It's staggering to think how far the automobile has come over the past twenty years or so. Even the last five years have seen some ground-breaking innovations including the idea of a car being smart, connected and occasionally self-driving.

The likes of touchscreen infotainment and internet connection are lightyears ahead of the in-car radio first introduced in 1930. And with technology developing further and further, there is no predicting what we'll be doing with our cars in ten, or even five years time.

In the meantime though, here are ten driving technology features we are looking forward to getting our hands (or gestures) on in the near future.

10. Biometric security

When this function comes into play car owners around the world will be able to feel like they are in the middle of a James Bond set as they unlock the car and start the engine with a fingerprint or eyeball scan. Keyless entry and engine ignition may only be a relatively new introduction to car technology, but it could soon be surpassed when biometric security for cars is developed, as it already has been for smartphones.

9. Force-feedback pedals

OK so this may not be as exciting as feeling like part of a spy agency, but even more safety technology is definitely something to anticipate. Germany's Continental Corporation are currently working on the development of force-feedback pedals, which are designed to stiffen the accelerator if it detect a collision a few hundred metres ahead of your vehicle, as a warning that you need to ease off the throttle.

8. Vehicle-to-vehicle communication

We're not sure if this is cool or creepy, but again it is another safety technology that could make a huge difference on the roads. Vehicle-to-vehicle communication would basically be like Facebook, in that every car shares updates with those around them. However, instead of pictures of food and cats, they share information on their position, speed, steering-wheel position, brake status, and other data to other vehicles within a few hundred metres.

7. Active health monitoring

Just like exercise equipment such as treadmills and bikes, cars could soon be able to track your heart rate, brain activity and eye movement all through the seat belt or steering wheel sensors. As well as being attractive to fitness fanatics, this will also help prevent road accidents - as if the function was combined with autonomous driving technology, it would be able to stop the car of a driver who has suffered a heart attack before an accident was caused.

6. Remote shutdown

Although the ability to remotely shut down a vehicle already exists for a small number of models, we can expect to see a boost in popularity in the near future. It is hoped that a wider introduction of this feature will see the end of car thieves, however there are still a few kinks that need to be worked out in order to stop hackers from shutting down unsuspecting car owners' vehicles.

5. Next-gen headlights

Toyota LED Adaptive Headlights. Credit: Toyota Toyota LED Adaptive Headlights. Credit: Toyota

Already an existing feature for televisions and smartphones, car manufacturers are working on developing smart headlights that will be able to auto adjust the brightness and direction of the headlights depending on light and weather conditions. Hopefully this will put car owners forgetting to turn their lights on to an end.

4. Self-learning cars

Although you have passed your driving test and are legal to drive on the road, that doesn't mean you can stop learning. Mercedes-Benz is developing technology that will be able to process your driving habits in turn for offering advice depending on the situation. One of the key features would be able to read the time and day, for example, if it's 8am on a weekday, it will detect that you are commuting to work or dropping the kids off to school and be able to warn you that the usual route is blocked.

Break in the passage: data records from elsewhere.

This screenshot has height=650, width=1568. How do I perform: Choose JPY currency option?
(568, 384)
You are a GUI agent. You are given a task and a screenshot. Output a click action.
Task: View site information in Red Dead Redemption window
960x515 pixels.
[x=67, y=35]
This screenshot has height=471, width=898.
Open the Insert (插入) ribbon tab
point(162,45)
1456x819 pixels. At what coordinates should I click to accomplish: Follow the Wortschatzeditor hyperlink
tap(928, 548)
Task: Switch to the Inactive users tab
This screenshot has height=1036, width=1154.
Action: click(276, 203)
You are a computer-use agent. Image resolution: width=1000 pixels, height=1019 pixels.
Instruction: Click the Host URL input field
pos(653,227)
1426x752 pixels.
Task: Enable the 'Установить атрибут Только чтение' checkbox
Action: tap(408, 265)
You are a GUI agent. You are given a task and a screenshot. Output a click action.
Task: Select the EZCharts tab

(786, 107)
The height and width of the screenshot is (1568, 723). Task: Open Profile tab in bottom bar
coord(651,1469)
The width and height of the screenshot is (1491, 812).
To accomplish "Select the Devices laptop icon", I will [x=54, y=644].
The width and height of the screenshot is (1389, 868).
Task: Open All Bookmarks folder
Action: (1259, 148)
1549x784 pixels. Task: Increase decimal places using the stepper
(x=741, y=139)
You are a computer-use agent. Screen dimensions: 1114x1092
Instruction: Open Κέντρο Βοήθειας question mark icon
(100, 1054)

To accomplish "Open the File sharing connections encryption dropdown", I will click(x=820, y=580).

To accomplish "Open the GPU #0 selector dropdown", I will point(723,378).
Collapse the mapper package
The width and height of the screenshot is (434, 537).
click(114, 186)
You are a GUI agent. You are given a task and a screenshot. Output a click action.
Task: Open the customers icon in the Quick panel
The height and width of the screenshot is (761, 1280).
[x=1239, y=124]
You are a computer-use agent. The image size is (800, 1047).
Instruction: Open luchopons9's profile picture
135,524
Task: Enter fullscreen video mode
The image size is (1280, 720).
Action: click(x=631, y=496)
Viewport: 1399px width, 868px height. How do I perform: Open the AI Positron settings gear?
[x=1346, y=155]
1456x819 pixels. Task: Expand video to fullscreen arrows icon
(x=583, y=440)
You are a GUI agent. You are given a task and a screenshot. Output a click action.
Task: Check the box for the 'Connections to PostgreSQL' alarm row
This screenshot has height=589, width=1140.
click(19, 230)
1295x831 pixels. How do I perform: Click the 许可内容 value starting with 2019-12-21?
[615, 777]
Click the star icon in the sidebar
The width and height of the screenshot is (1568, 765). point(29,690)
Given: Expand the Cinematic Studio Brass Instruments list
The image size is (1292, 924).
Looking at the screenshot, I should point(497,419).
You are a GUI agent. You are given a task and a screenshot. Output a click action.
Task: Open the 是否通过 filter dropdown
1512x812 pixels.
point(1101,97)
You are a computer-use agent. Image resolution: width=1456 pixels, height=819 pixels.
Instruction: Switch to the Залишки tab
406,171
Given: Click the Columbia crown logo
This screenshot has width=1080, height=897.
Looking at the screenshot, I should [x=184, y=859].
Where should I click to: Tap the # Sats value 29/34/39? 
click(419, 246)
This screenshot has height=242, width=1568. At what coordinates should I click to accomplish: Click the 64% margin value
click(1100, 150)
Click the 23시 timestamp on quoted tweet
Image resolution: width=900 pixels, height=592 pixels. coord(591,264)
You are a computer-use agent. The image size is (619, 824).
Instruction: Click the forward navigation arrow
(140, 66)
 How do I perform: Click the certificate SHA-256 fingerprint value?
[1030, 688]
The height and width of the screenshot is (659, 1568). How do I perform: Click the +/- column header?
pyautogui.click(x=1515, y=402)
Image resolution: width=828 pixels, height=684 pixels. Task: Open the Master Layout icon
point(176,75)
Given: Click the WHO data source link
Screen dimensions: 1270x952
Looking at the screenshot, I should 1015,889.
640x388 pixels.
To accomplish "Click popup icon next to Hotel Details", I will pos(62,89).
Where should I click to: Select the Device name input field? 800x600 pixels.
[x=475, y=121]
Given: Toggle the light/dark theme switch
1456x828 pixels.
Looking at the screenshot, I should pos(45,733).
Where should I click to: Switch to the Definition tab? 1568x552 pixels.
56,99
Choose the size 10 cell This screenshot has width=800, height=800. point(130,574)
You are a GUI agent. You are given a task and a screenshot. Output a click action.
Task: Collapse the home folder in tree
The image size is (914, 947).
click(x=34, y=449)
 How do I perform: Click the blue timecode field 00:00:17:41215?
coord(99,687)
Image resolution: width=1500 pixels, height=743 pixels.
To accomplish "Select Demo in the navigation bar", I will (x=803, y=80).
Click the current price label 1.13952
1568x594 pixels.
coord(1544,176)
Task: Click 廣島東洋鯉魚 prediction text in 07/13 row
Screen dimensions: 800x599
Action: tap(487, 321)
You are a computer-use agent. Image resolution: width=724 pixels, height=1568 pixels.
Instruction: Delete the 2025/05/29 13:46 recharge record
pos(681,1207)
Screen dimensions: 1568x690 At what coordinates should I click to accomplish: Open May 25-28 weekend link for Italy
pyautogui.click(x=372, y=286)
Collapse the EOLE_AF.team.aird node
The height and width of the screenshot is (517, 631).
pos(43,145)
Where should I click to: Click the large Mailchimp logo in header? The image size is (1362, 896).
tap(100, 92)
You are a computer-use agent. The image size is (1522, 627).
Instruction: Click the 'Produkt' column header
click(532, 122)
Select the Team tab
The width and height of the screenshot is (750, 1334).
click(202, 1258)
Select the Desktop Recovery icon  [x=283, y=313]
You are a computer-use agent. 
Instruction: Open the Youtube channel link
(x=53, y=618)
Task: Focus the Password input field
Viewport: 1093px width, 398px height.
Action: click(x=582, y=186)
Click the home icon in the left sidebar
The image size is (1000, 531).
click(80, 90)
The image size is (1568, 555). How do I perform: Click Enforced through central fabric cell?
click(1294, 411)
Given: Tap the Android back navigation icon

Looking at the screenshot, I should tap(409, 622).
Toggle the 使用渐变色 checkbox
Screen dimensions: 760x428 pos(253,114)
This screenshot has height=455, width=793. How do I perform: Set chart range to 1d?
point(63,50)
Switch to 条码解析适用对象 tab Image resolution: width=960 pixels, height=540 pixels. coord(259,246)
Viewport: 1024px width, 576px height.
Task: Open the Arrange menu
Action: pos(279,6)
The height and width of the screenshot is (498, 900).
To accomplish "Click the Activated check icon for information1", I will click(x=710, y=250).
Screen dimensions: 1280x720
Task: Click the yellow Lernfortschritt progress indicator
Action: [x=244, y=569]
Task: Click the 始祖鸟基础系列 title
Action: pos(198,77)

3. Active head-up displays (HUD)

Again, although HUD technology already exists in some models, it can only and is expected to become more advanced in the next two or three years. A bit like Google Glass, but for cars, HUD technology provides road information such as traffic warnings and roadworks notifications onto the windscreen display - allowing the driver to constantly keep their eye on the road at all times.

2. Gesture controls

VW Golf R Touch Credit: Volkswagen VW Golf R Touch

A number of manufacturers have already experimented with gesture controls in a car, including Land Rover and Volkswagen, so we may see this innovation sooner rather than later. Gesture controls will see off all knobs and dials in the cars interior, and replace them with touch and gestures, as the ability to track your hand movements in front of an infotainment system touchscreen will allow, for example, the opening and closing of the sunroof. If VW decide to move forward with their Golf R Touch concept car, owners will still be able to switch back to the 'traditional' touchscreen method.

1. Autonomous cars

Now, claiming this innovation will happen in the near future may be a bit hopeful, but Google's determination to produce an autonomous car is providing that hope which we are keeping a tight hold of. When they are finally produced, which they are expected to be, it is likely that autonomous cars will only operate on certain roads and in certain weather conditions, but even the thought of seeing a self-driving car is enough to get any car owners motors  running.